- Opening Delimiter -

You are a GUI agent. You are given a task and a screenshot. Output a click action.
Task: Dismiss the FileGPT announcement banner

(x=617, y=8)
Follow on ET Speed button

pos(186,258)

- Closing Delimiter -

WHAT TO PRODUCE: Set down the material above exactly, in full.

SOLUTION:
You are a GUI agent. You are given a task and a screenshot. Output a click action.
Task: Dismiss the FileGPT announcement banner

(x=617, y=8)
Follow on ET Speed button

pos(186,258)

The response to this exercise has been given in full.